A team of South African scientists and environmental experts brought together by Protect The West Coast recently travelled to observe mining sites near the Olifants River Estuary on the Cape West Coast as part of a court-ordered oversight programme. Photo by Patrick Forbes.
A team of South African scientists and environmental experts recently joined Protect The West Coast (PTWC) on a first-of-its-kind visit to Trans Hex mining sites near the Olifants River Estuary on the Cape West Coast.
The mission, conducted in late October, was part of a court-ordered oversight programme that stems from the recent out-of-court settlement between Trans Hex and PTWC, the Doringbaai and Olifants small-scale fishing communities, and two community members.
Considered a major victory for PTWC and the future of the Olifants area, the settlement prevents Trans Hex mining in critical areas in and around the estuary.

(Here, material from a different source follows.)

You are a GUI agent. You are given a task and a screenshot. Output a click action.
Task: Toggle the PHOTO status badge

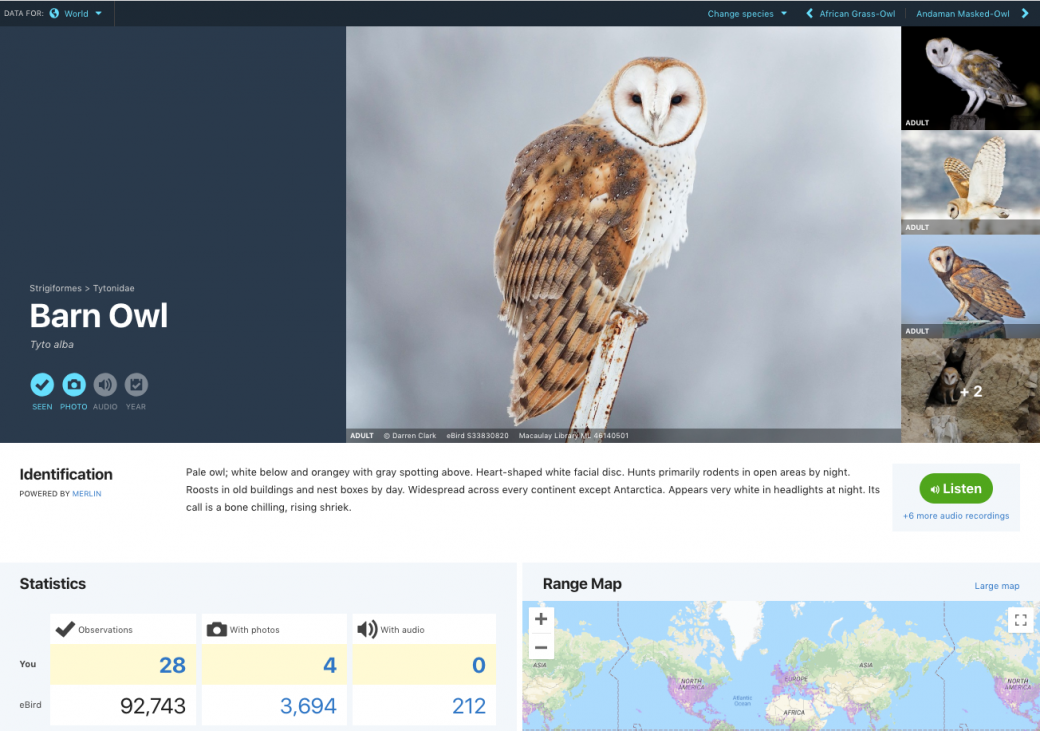[73, 385]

Apart from a list of other requirements, the agreement also mandates up to four inspections per year of Trans Hex mining sites by scientists and other experts enlisted by PTWC and the other parties.
Patrick Forbes, head of the PTWC legal team, said: “The primary aim of the visit was to find a level of oversight over mining activities, which is, in PTWC’s opinion, pretty woeful, given that this duty rests with the Department of Mineral Resources and Energy. Such site visits are a crucial tool to ensure that, in this case, Trans Hex are complying with their legal obligations.”
“A main focus was to consider the impact of mining activities on the Olifants River estuary, given its critical importance as an estuary for the country and the province, and the hard-fought win for a no-go mining area around the estuary itself,” Forbes said.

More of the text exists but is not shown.